(Stored items)
___
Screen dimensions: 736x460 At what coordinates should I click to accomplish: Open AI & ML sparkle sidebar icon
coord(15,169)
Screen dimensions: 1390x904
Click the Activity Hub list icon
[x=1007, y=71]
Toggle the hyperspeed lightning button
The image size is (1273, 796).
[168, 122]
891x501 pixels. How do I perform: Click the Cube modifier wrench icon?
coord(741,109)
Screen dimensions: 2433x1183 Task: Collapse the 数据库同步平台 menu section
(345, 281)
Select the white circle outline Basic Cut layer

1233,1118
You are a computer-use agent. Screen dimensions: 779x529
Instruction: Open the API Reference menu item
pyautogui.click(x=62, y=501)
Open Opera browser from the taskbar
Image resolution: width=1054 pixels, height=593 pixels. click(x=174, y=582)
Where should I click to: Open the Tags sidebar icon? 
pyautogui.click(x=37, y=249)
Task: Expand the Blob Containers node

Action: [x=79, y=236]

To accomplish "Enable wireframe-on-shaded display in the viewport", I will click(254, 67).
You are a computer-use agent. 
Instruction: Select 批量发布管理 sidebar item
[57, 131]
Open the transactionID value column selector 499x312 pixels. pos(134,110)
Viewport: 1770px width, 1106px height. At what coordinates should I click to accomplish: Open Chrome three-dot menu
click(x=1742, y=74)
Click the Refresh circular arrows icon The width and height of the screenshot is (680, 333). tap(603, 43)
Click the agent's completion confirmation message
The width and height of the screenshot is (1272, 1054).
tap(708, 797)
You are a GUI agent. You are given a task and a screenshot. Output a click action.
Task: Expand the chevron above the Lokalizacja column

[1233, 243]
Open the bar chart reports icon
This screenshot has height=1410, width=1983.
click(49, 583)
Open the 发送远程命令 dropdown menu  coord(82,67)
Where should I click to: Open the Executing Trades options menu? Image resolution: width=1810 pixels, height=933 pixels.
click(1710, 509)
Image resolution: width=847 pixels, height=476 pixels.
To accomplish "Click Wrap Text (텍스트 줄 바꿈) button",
___
Task to carry out:
Return the data in its entirety, exactly as given.

Output below:
Screen dimensions: 736x460 At what coordinates should I click to accomplish: Open AI & ML sparkle sidebar icon
coord(15,169)
Screen dimensions: 1390x904
Click the Activity Hub list icon
[x=1007, y=71]
Toggle the hyperspeed lightning button
The image size is (1273, 796).
[168, 122]
891x501 pixels. How do I perform: Click the Cube modifier wrench icon?
coord(741,109)
Screen dimensions: 2433x1183 Task: Collapse the 数据库同步平台 menu section
(345, 281)
Select the white circle outline Basic Cut layer

1233,1118
You are a computer-use agent. Screen dimensions: 779x529
Instruction: Open the API Reference menu item
pyautogui.click(x=62, y=501)
Open Opera browser from the taskbar
Image resolution: width=1054 pixels, height=593 pixels. click(x=174, y=582)
Where should I click to: Open the Tags sidebar icon? 
pyautogui.click(x=37, y=249)
Task: Expand the Blob Containers node

Action: [x=79, y=236]

To accomplish "Enable wireframe-on-shaded display in the viewport", I will click(254, 67).
You are a computer-use agent. 
Instruction: Select 批量发布管理 sidebar item
[57, 131]
Open the transactionID value column selector 499x312 pixels. pos(134,110)
Viewport: 1770px width, 1106px height. At what coordinates should I click to accomplish: Open Chrome three-dot menu
click(x=1742, y=74)
Click the Refresh circular arrows icon The width and height of the screenshot is (680, 333). tap(603, 43)
Click the agent's completion confirmation message
The width and height of the screenshot is (1272, 1054).
tap(708, 797)
You are a GUI agent. You are given a task and a screenshot. Output a click action.
Task: Expand the chevron above the Lokalizacja column

[1233, 243]
Open the bar chart reports icon
This screenshot has height=1410, width=1983.
click(49, 583)
Open the 发送远程命令 dropdown menu  coord(82,67)
Where should I click to: Open the Executing Trades options menu? Image resolution: width=1810 pixels, height=933 pixels.
click(1710, 509)
Image resolution: width=847 pixels, height=476 pixels.
To accomplish "Click Wrap Text (텍스트 줄 바꿈) button",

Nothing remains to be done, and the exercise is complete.